CGI and HTTP in general explicitly work with bytes. You should only be sending bytes to sys.stdout. In Python 3 that means using sys.stdout.buffer.write to send bytes directly. Encoding page content to match its charset parameter should be handled at a higher level in your application (in cases where you are returning textual content, rather than binary). This also means print is no good for CGI any more.

(To add to the confusion, wsgiref's CGIHandler has been broken in py3k until very recently, making it impossible to deploy WSGI to CGI that way. With PEP 3333 and Python 3.2 this is finally workable.)

1
  • This comment needs to be updated, concerning 3.3 and upcoming 3.4 Python release.
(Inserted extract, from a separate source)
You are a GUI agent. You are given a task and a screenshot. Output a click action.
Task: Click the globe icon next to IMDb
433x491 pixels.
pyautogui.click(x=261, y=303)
Thank you
    – soshial
    Commented Nov 1, 2013 at 20:04
13

Using detach() causes the interpreter to print a warning when it tries to close stdout just before it exits:

Exception ignored in: <_io.TextIOWrapper mode='w' encoding='UTF-8'>
ValueError: underlying buffer has been detached

Instead, this worked fine for me:

default_out = io.TextIOWrapper(sys.stdout.buffer, encoding='utf-8')

(And, of course, writing to default_out instead of stdout.)

8

sys.stdout is in text mode in Python 3. Hence you write unicode to it directly, and the idiom for Python 2 is no longer needed.

Where this would fail in Python 2:

>>> import sys
>>> sys.stdout.write(u"ûnicöde")
Traceback (most recent call last):
  File "<stdin>", line 1, in <module>
UnicodeEncodeError: 'ascii' codec can't encode character u'\xfb' in position 0: ordinal not in range(128)

However, it works just dandy in Python 3:

>>> import sys
>>> sys.stdout.write("Ûnicöde")
Ûnicöde7

Now if your Python doesn't know what your stdouts encoding actually is, that's a different problem, most likely in the build of the Python.

3
  • 2
    My context was running the Python script as a CGI under Apache, where the default output encoding wasn't what I needed (I needed UTF-8). I think it's better for the script to ensure that its output is in the correct encoding, rather than relying on external settings (such as environment variables like PYTHONIOENCODING). Commented Dec 7, 2010 at 10:03
  • 1
    Yet another proof that using stdout for process communication is big mistake. I realize you may have no choice than to use CGI in this case though so that's not your fault. :-) Commented Dec 7, 2010 at 11:45
  • 2
    While it is true that sys.stdout is a binary file in Python 2 and a text file in Python 3, I think your Python 2 example fails because the unicode string u"ûnicöde" that gets implicitly encoded in the sys.stdout.write method has characters outside the ASCII range. If you change your LC_CTYPE, LANG or PYTHONIOENCODING environment variables to an encoding that has all the characters in the unicode string you should not get any error. (I have tried on Python 2.7.)